Despite what happened in 2008 with Obama, the Clinton family still has this enormous reservoir of goodwill with African Americans, Latinos, older voters. All these groups like Hillary, they like Bill, and there’s this sense that Hillary has earned this no matter what happened.
… So he’s in a hole. It’s amazing what he’s achieved so far. He’s gonna win New Hampshire. If he can get young people out to the caucuses, he’ll be competitive in Iowa. That’s incredible.
I’ve been doing this for 35 years and I’ve told a lot of stories. This is my favorite. The reason for that is it’s a story about passion, commitment, and maybe part of it is myself. I’m middle-aged, turning 57 next year. You often confront “How do I stay true to my original dreams? How do I not sell out? How do I not give up?” And here’s a guy who did it.
So much of the writing about politics in the 21st century is so cynical. Books like Game Change are a litany of backroom deals, strategies by consultants. But this is a political love story about one man who was convinced that if he just stayed true… these people who were out there, they’d lost hope they would find a politician they could believe in. Unexpectedly, out of the blue, this 74-year-old guy shows up.
Let’s talk about the Daily News for a minute. What’s it like over there these days, in the wake of the layoffs?
I felt the layoffs weren’t done in the most humane way. Generally, in corporate America… workers are not treated humanely in this country. The way this went down was no exception. We’re still mourning the loss of some of our coworkers and what’s happened.
We’re trying to adjust to this new reality. We’ve still found a way for the skeletal Daily News crew that still remains… people are still doing their thing. The thing about journalism is, it’s kind of like baseball as a sport. It can be very individualistic. Your team may be having problems but you as a batter can still be batting .400. Your news organization can have massive trouble swirling around you but can still do a kickass story, and that’s what the people at the Daily News are doing so far. That will hopefully continue.
How has the Daily News changed during your time there?
There’s just no comparison. The deadline for copy was three or four hours later, people would stay in the newsroom until 2 in the morning. Now things are done by 10 o’clock.

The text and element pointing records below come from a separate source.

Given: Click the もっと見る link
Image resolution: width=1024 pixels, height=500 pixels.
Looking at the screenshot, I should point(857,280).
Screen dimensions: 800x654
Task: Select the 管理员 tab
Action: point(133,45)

There’s been this gradual evolution over my 20 years, in the way we cover stories. I started in 1995. If there was a murder somewhere in Philadelphia that was not special… we would flood the zone, send two, three, four reporters. There was something in the 1990s called “house-ends,” just going door-to-door in a neighborhood when something happened. We’d try to get every neighbor.
In 2015, that’s another planet. That’s like talking in the 19th century of people covering stories on bicycles. We had someone to cover transportation, health care, public housing. And we had reporters assigned to individual clusters of neighborhoods. Almost all that is a dim memory. We cover the core beats: Crime, city hall, education, and we have GA (general assignment) reporters to try to fill in the rest. We do what we can.
Stories we couldn’t have imagined five, 10 years ago not covering… we can imagine it now. We learned to let go. We only have the resource to cover so much, we cover what we can try to cover well.
Any predictions for the Philadelphia Media Network?
Over the last 10 years, if you asked me to make a prediction, whatever I’ve said would have been wildly wrong. At this point… no. I don’t think you’re gonna see dramatic changes in the immediate short term. We’ll try to figure out how to redeploy our smaller staff to make the most sense. The process going to take some time.
I’m certainly glad the Daily News still exists as a newspaper right now. We’re committed to try to make it work, as long as we can.